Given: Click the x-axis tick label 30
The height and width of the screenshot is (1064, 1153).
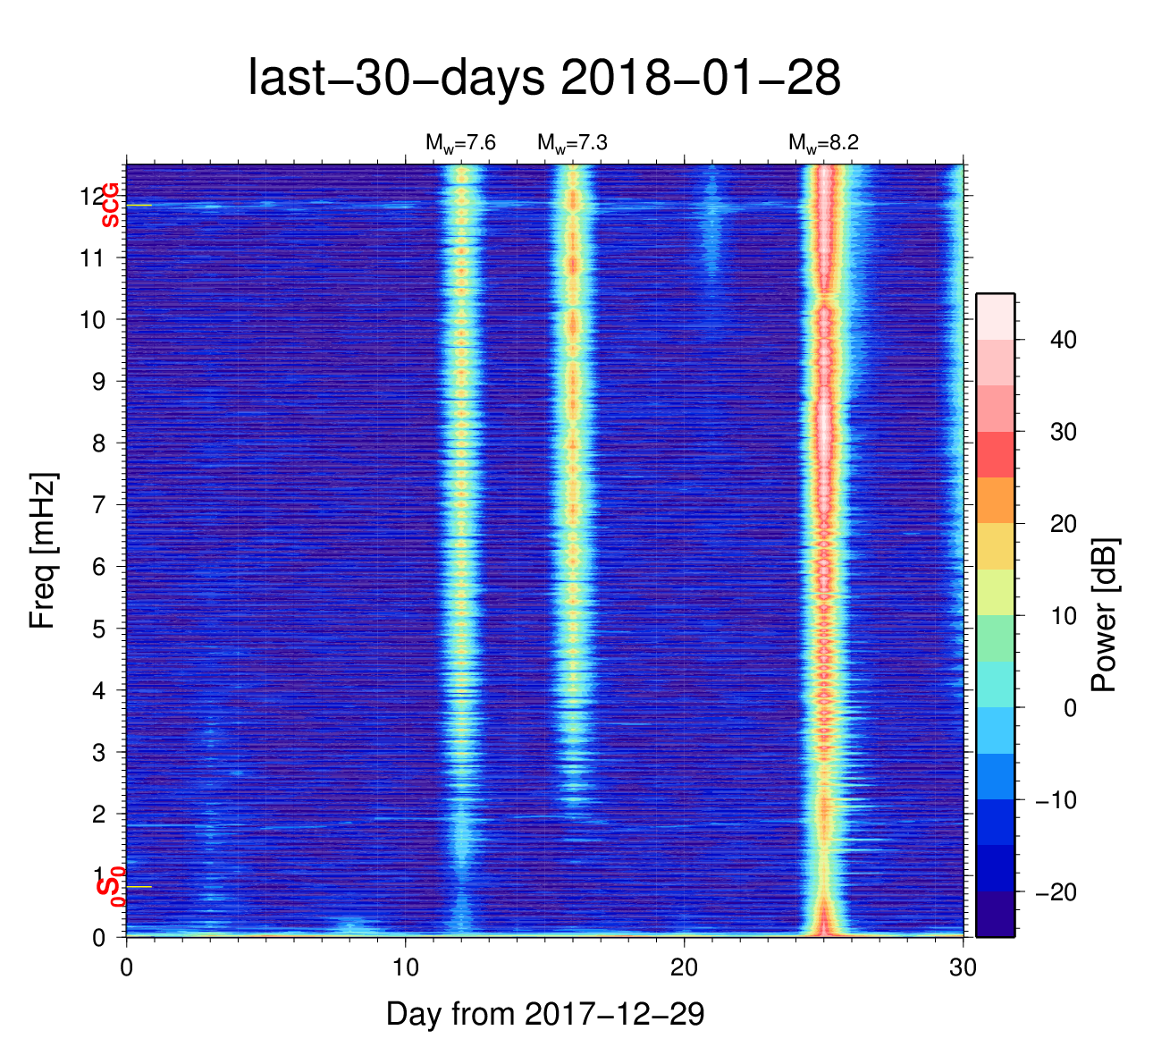Looking at the screenshot, I should [x=963, y=967].
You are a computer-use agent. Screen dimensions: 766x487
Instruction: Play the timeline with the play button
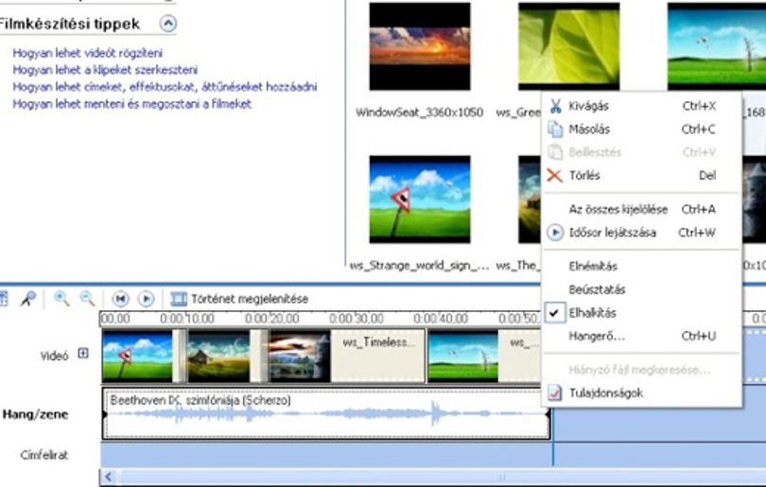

--------------------------------------------------

* **DIRECTIONS**
Leave every picture out and copy precisely the lines from the one containing "The height and" through the last line of the data above, both ends included.

* **THE ANSWER**
The height and width of the screenshot is (1064, 1153).
Looking at the screenshot, I should [x=963, y=967].
You are a computer-use agent. Screen dimensions: 766x487
Instruction: Play the timeline with the play button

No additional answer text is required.